The data provided here belong to the older of the two student cohorts in this study, which were followed over their second, third and fourth year at a secondary school in Glasgow. The study was funded by the Chief Scientist Office of the Scottish Home and Health Department under their Smoking Initiative (grant K/OPR/17/8), and was executed by Lynn Michell and Patrick West of the Medical Research Council / Medical Sociology Unit, University of Glasgow. An excerpt of this data set is the s50 dataset, containing information about 50 girls from the Teenage Friends and Lifestyle Study.

Download the data set.
Download the questionnaire.


The Teenage Friends and Lifestyle Study (Bush, West & Michell 1997, Michell and West 1996, Pearson and Michell 2000, Pearson and West 2003) aimed to identify processes by which attitudes towards smoking and smoking behaviour itself change over early to mid adolescence, focusing particularly on the stage of experimentation, and the transition from experimental to regular smoking. Data were recorded at three time points and for two cohorts. The data you can download on this page belong to the older cohort. Students were followed over a two year period starting in February 1995, when the pupils were aged 13, and ending in January 1997. A total of 160 pupils were part of this older cohort, 129 of whom were present at all three measurement points. The friendship networks were formed by allowing the pupils to name up to six friends. Pupils were also asked about elements of their lifestyle, including substance use and leisure activities. The school was representative of others in the region in terms of social class composition (Bush, West & Michell 1997). Qualitative data collected in the same study are reported by Michell (1997a, 1997b); Michell & West (1996); Michell & Amos (1997).

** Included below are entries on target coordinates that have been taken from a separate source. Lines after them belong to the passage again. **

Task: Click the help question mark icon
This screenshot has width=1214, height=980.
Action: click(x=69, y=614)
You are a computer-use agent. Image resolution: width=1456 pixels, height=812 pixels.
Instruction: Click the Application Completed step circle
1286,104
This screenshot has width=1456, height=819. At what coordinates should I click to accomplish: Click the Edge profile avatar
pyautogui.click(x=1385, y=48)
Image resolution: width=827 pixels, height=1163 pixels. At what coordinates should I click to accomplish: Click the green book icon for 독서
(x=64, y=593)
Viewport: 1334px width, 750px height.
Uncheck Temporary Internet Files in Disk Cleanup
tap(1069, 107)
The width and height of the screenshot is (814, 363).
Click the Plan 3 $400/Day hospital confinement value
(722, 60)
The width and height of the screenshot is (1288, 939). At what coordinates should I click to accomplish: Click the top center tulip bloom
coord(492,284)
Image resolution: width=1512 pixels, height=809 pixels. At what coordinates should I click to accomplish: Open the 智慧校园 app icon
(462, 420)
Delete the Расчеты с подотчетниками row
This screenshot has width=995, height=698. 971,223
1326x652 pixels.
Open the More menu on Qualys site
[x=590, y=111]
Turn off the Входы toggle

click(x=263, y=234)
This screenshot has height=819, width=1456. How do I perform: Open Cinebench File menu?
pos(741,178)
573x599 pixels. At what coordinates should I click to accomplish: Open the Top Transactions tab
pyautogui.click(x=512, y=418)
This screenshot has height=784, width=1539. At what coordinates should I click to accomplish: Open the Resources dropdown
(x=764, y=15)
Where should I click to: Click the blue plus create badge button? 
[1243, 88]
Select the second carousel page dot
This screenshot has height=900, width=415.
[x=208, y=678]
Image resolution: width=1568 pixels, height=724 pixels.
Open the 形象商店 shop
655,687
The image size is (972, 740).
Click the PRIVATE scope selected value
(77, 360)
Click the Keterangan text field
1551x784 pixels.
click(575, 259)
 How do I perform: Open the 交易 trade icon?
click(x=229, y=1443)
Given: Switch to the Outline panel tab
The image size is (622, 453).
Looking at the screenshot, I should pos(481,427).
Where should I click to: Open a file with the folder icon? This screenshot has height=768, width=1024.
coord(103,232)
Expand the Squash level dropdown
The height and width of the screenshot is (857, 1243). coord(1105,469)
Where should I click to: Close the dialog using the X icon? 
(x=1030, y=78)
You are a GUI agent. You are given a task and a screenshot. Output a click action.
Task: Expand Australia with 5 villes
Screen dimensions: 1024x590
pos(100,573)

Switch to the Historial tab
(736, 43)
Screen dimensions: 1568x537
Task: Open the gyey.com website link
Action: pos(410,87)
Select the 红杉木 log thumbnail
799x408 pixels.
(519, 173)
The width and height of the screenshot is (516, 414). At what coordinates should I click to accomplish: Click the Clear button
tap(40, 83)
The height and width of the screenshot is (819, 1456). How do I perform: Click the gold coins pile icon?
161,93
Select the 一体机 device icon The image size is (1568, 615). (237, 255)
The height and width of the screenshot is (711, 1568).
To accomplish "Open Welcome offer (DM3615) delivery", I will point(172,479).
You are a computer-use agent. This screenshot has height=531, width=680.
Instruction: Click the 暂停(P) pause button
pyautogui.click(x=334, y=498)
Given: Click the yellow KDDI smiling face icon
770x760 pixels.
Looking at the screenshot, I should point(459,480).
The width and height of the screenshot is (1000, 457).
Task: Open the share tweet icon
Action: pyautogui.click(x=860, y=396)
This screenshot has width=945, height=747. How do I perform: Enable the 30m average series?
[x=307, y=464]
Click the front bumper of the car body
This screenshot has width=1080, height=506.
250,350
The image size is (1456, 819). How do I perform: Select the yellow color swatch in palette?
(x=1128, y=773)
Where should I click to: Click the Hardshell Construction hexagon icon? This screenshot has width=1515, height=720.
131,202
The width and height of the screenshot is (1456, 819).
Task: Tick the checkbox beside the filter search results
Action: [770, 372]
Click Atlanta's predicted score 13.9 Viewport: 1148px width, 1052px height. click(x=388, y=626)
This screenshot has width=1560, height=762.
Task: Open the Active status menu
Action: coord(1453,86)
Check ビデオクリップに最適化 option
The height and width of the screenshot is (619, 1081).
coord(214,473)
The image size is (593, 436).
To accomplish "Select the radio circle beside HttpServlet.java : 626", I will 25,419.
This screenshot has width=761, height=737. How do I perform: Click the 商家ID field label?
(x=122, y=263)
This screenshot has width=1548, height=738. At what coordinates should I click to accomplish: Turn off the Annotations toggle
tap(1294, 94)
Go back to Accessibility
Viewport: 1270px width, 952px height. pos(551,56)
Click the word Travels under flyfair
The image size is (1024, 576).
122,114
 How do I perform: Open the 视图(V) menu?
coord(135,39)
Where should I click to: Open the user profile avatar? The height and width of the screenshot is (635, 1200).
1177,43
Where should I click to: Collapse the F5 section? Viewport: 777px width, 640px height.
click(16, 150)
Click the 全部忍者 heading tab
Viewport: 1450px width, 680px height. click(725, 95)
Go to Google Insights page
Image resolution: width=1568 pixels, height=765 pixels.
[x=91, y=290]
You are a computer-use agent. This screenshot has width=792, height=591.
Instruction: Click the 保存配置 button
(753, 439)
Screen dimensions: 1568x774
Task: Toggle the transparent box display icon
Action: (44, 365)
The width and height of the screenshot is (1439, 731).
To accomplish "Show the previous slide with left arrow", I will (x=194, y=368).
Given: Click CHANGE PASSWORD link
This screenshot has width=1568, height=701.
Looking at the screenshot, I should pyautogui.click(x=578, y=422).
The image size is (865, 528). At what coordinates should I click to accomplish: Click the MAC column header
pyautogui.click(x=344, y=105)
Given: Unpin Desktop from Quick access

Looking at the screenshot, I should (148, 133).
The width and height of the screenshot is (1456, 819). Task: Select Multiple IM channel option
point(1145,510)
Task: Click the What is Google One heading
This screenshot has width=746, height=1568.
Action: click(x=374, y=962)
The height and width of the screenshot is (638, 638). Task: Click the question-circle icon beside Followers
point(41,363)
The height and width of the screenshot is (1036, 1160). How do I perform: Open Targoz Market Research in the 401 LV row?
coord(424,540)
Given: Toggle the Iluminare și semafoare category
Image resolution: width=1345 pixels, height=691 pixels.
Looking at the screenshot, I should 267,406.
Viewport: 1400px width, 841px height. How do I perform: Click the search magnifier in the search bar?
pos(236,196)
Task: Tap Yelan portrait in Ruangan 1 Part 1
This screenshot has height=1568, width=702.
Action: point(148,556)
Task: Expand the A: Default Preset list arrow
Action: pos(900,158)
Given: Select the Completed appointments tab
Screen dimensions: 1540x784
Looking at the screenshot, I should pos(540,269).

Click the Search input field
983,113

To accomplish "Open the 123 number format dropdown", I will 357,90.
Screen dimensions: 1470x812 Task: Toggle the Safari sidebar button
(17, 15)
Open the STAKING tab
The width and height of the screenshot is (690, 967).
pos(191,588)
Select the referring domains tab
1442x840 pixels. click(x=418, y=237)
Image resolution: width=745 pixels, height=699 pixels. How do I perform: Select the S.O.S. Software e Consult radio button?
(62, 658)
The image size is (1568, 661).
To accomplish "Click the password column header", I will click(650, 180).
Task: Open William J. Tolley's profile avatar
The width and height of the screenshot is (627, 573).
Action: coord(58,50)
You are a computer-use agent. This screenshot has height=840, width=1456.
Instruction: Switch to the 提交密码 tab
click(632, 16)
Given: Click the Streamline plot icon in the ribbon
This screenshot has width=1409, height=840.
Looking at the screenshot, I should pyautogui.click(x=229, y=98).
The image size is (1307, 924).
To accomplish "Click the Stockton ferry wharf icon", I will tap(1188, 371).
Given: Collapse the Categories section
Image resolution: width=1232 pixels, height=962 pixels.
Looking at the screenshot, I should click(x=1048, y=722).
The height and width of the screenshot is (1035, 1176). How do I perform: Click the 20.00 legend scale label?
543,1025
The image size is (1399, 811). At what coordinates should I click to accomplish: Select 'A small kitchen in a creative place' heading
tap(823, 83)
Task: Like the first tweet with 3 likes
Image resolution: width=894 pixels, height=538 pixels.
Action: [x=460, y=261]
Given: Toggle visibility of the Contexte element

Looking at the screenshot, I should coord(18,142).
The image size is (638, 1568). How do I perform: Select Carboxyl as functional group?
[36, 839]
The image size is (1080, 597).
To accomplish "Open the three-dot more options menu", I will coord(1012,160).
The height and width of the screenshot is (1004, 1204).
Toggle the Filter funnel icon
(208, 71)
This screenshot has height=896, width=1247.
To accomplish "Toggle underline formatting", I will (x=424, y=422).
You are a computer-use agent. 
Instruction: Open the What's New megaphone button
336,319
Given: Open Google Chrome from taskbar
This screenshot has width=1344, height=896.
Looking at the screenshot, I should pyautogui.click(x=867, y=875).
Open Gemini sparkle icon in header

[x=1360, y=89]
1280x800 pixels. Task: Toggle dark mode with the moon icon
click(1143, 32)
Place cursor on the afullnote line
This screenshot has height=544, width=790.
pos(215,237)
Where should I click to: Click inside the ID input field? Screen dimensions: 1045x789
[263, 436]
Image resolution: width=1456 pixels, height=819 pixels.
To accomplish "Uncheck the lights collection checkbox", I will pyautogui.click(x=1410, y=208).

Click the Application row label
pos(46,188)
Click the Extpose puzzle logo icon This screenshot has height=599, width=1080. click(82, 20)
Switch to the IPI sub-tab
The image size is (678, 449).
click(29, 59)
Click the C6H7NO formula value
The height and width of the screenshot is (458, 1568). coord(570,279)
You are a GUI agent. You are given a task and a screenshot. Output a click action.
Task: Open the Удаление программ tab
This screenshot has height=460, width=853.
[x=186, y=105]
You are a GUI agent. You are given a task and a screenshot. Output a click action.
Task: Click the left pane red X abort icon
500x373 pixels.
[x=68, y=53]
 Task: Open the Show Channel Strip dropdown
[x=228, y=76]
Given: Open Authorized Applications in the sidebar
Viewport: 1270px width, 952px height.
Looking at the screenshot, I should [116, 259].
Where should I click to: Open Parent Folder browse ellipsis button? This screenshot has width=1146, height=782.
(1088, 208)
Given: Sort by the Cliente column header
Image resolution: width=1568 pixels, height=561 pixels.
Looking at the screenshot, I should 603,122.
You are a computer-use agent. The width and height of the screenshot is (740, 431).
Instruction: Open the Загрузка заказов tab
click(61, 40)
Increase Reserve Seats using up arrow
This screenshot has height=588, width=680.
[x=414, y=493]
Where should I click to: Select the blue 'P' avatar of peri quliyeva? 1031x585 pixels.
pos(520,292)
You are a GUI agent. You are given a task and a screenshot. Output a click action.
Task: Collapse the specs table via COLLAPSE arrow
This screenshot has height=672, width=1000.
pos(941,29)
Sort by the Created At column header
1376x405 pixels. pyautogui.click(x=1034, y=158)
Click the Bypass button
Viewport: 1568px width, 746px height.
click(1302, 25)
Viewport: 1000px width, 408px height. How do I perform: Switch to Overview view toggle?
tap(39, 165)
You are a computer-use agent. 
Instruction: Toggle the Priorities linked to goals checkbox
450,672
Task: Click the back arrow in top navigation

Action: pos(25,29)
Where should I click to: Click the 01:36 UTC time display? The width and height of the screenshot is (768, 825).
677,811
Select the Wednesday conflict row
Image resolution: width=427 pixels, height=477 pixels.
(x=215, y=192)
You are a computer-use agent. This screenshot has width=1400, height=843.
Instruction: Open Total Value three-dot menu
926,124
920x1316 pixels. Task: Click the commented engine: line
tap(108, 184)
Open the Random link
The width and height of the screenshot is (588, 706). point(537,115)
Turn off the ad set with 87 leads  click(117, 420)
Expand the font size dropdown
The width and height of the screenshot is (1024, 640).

All data are in R format and can be directly loaded into the R workspace using the command "load", e.g., "load('Glasgow-friendship.RData')", assuming that this file in the current working directory. After having loaded these data, the command "ls()" or, equivalently, "objects()", lists all objects in the workspace of your R session, thus showing you the names of the variables included in these data sets.

For the exact wording of questions, please consult the questionnaire.